AFP – Khulud Shehab’s withered hands push two of her children out of Yarmuk in southern Damascus, anxious to flee the hell and hunger of the Palestinian refugee camp as fast as possible.
For seven months, the Syrian army has imposed a punishing siege on the camp to try to force out rebels holed up inside.
Khulud and her family are among the lucky few to be allowed to leave, after a deal was struck following months of negotiations between Syrian authorities and Palestinian factions in Yarmuk.
“Just look at them. You can imagine what it’s like inside,” Khulud tells an AFP journalist, displaying her cracked hands.
“It’s disastrous.
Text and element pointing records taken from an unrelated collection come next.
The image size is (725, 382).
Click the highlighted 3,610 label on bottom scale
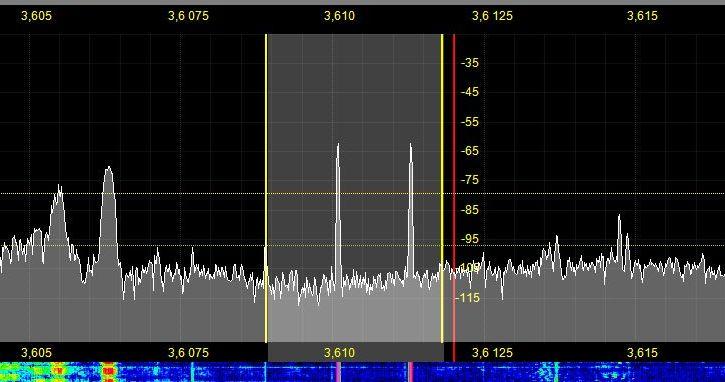tap(339, 353)

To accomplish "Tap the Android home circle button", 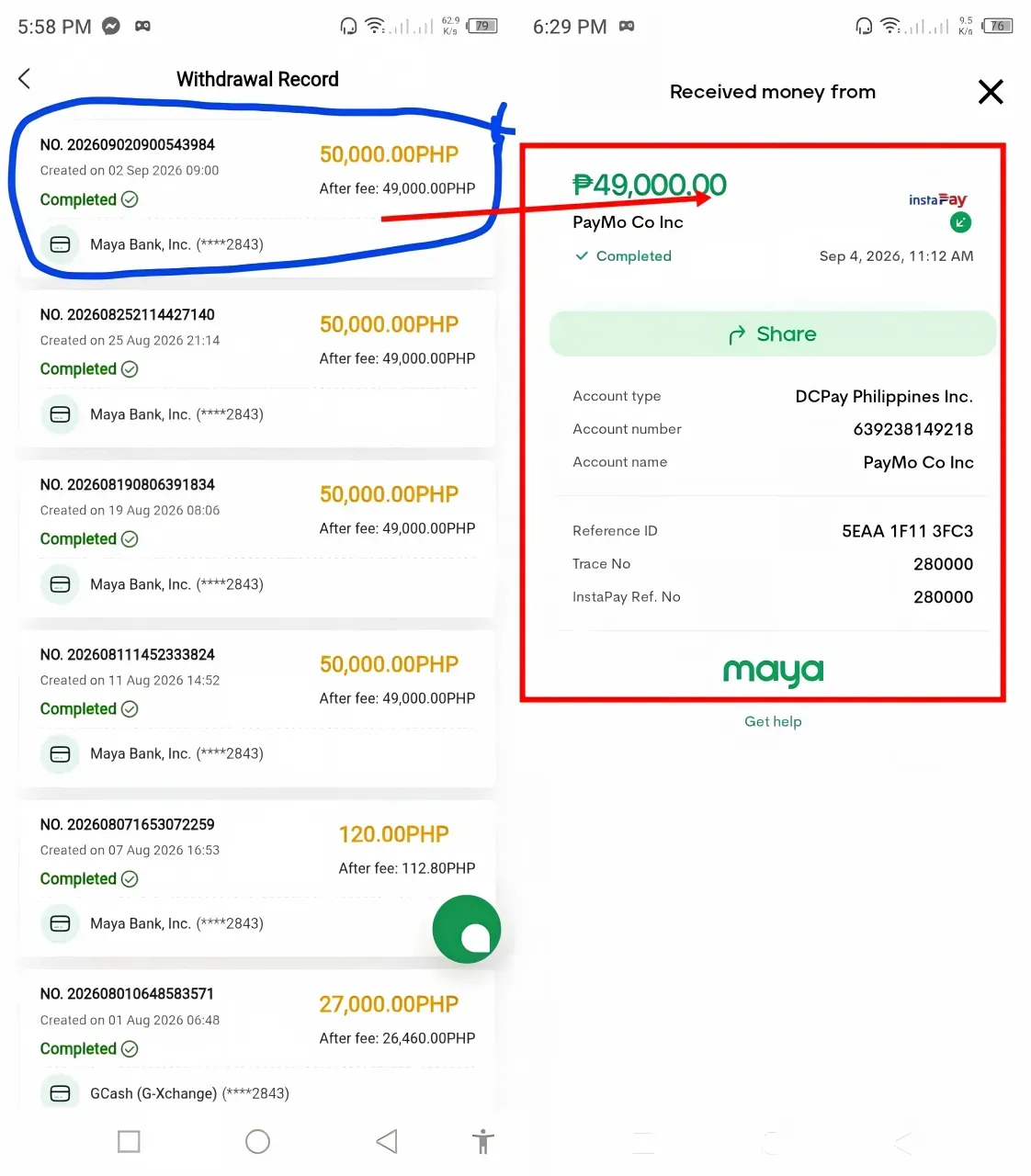I will click(258, 1141).
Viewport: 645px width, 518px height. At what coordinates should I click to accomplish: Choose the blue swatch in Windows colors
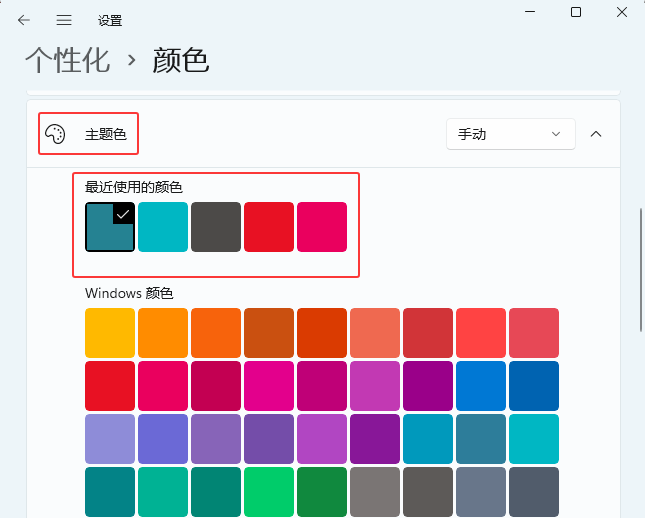click(481, 386)
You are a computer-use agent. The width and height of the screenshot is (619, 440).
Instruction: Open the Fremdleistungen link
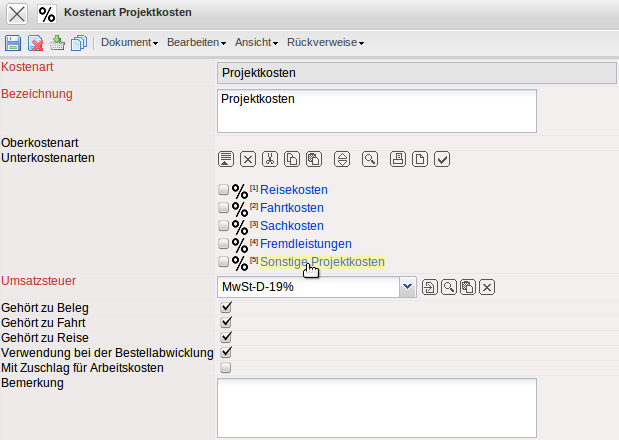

People are literally dying of hunger,” says the slight and dark-eyed mother.
“We were boiling herbs and bits of cactus we found in the fields near our house,” to eat and survive, she adds.
Amid the crush of leaving Yarmuk, Khulud has lost track of her husband and one of her daughters as the family negotiated streets strewn with the rubble of buildings destroyed in months of fierce fighting.
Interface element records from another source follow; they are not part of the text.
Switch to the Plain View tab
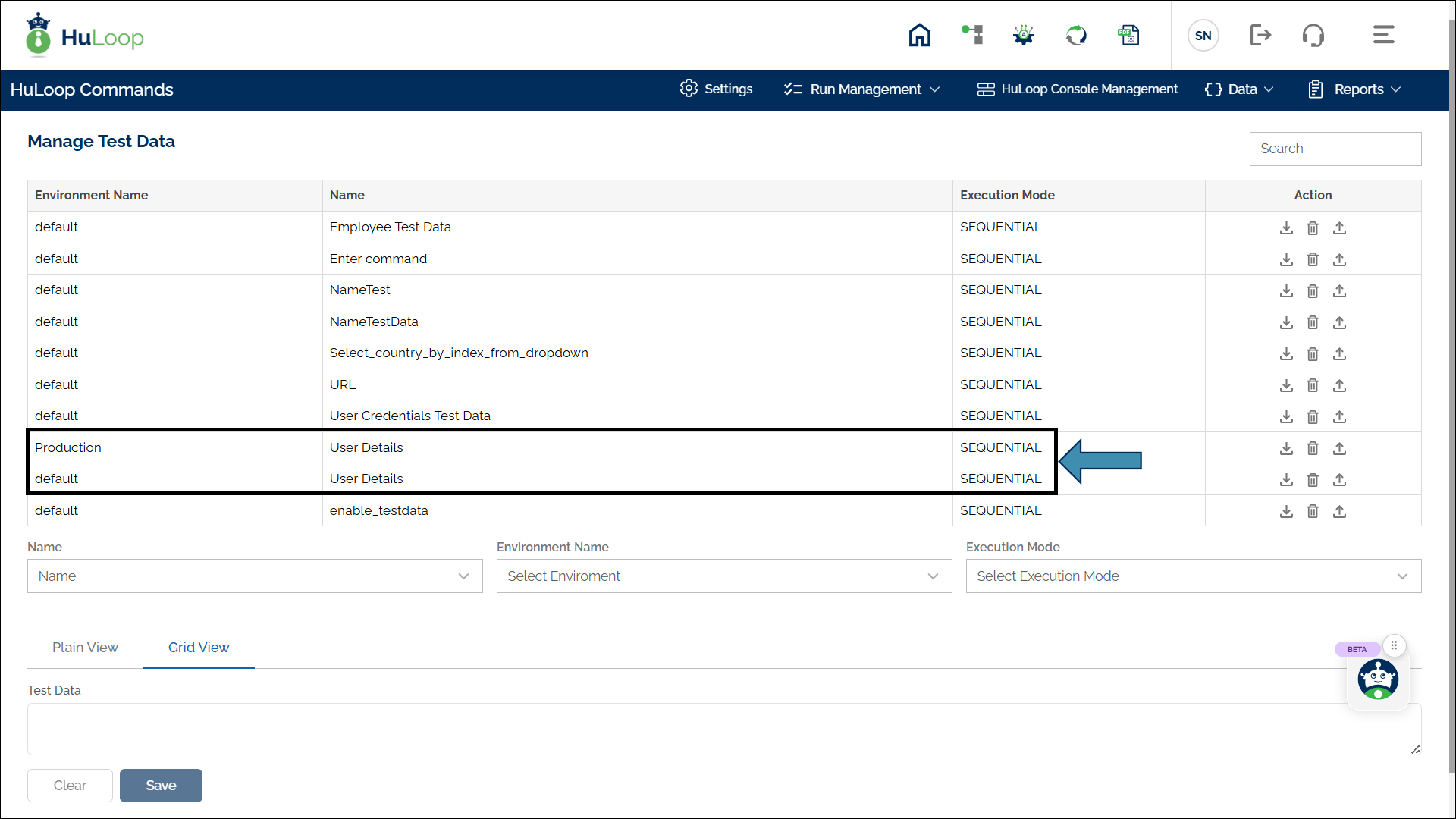pyautogui.click(x=85, y=648)
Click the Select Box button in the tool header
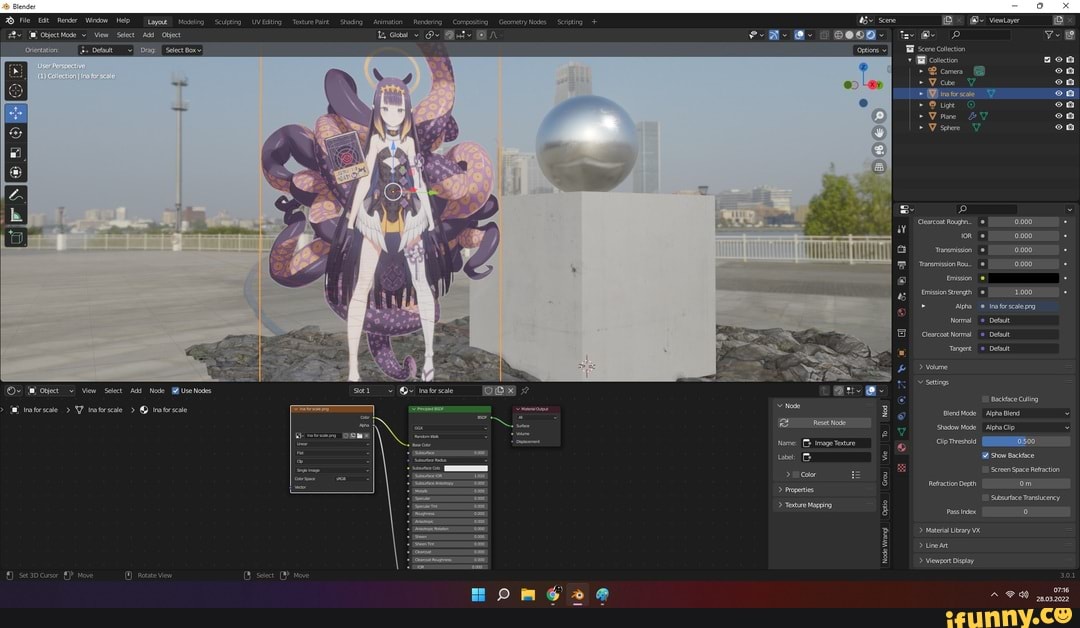The image size is (1080, 628). (x=182, y=50)
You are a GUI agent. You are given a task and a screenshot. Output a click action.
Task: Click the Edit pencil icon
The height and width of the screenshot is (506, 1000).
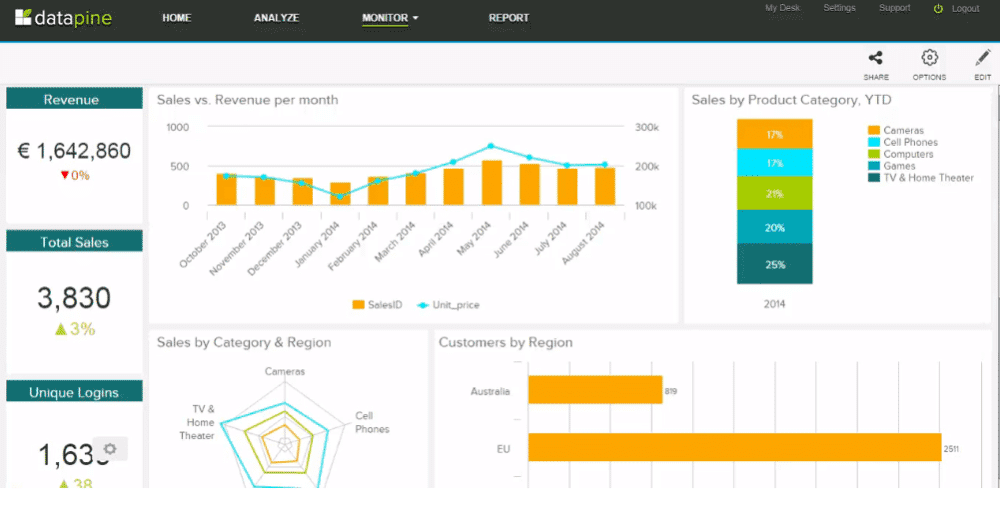tap(982, 59)
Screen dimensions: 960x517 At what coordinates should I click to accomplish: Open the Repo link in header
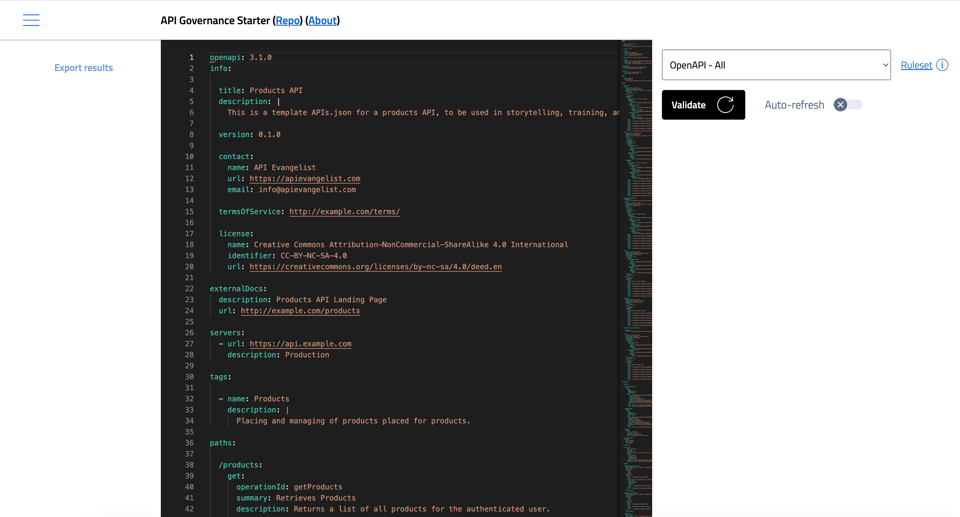288,20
The camp began as a home for Palestinian refugees in the 1950s, but Yarmuk evolved over the decades into a bustling residential and commercial district, home to some 150,000 Palestinians as well as Syrians.
It became a war zone when rebels who took up arms against President Bashar al-Assad moved in and won the support of some Palestinian groups in the fight against regime forces.
The violence forced tens of thousands of residents to flee but an estimated 18,000 remained trapped inside Yarmuk after the army imposed a total blockade on the camp last June.
The Syrian Observatory for Human Rights, a monitoring group based in Britain, says at least 88 people have died from hunger or lack of medical care since the blockade began.
After months of negotiations a deal was reached in late December between a committee of local rebels and 14 Palestinian factions inside Yarmuk to allow long-denied food into the camp.
Despite some false starts, aid began entering Yarmuk in January and some of the trapped residents were allowed to leave for humanitarian reasons.
“Seeing the road open like this is the best thing that has happened to me in a long time,” says Khulud.
“I’m overjoyed to be able to leave, and I hope that the others will be able to follow.”
The UN agency for Palestinian refugees, UNRWA, first distributed aid in the camp on 18 January and then again from Thursday to Sunday.
UNRWA spokesman Chris Gunness said at least 3,709 food parcels have entered Yarmuk since 18 January, with large crowds gathering at distribution points.
Palestine Liberation Organisation official Anwar Abdul Hadi said at least 450 people have been allowed to leave – mainly women, children and elderly men.
“Letting civilians leave eases the suffering of residents,” he tells AFP, hoping that more will follow.
Umm Alaa, five children in tow, is among those overwhelmed with relief.
“I don’t know where I’m going to go, but I absolutely wanted to get out, even if I had to sleep in the street,” she says.
Her first priority was to get to the paediatric hospital in Damascus’s Mazzeh district to seek treatment for a son suffering from acute malnutrition and who has developed muscular dystrophy.
Sheikh Mohamed al-Omari, head of the reconciliation committee that arranged the December deal, says only humanitarian cases were able to leave.
Palestinians already outside the camp had to submit a request to the committee on behalf of their relatives trapped inside.
“We contact a doctor in the camp who can judge which cases are most urgent,” Omari says.
Gunshots ring out as Umm Alaa, Khulud and others leave Yarmuk and Palestinian Red Crescent (PRC) ambulances enter to evacuate those too ill to walk.
At the Batikha roundabout, 15 Red Crescent volunteers hand out sesame seed biscuits and water to those staggering out of Yarmuk and write down their names.
PRC doctor Atef Ibrahim says that all of those who are ill will be transferred to Jaffa hospital in Mazzeh, adding that most are children suffering from dehydration, pregnant woman and diabetics.
Outside Yarmuk a huddle of relatives stands waiting for loved ones.
Among them is Afaf Shehabi, looking out for her daughter Aala al-Aidi and her grandson aged two.
Aala and the child walk out alone. She is now a widow, her husband killed by shellfire.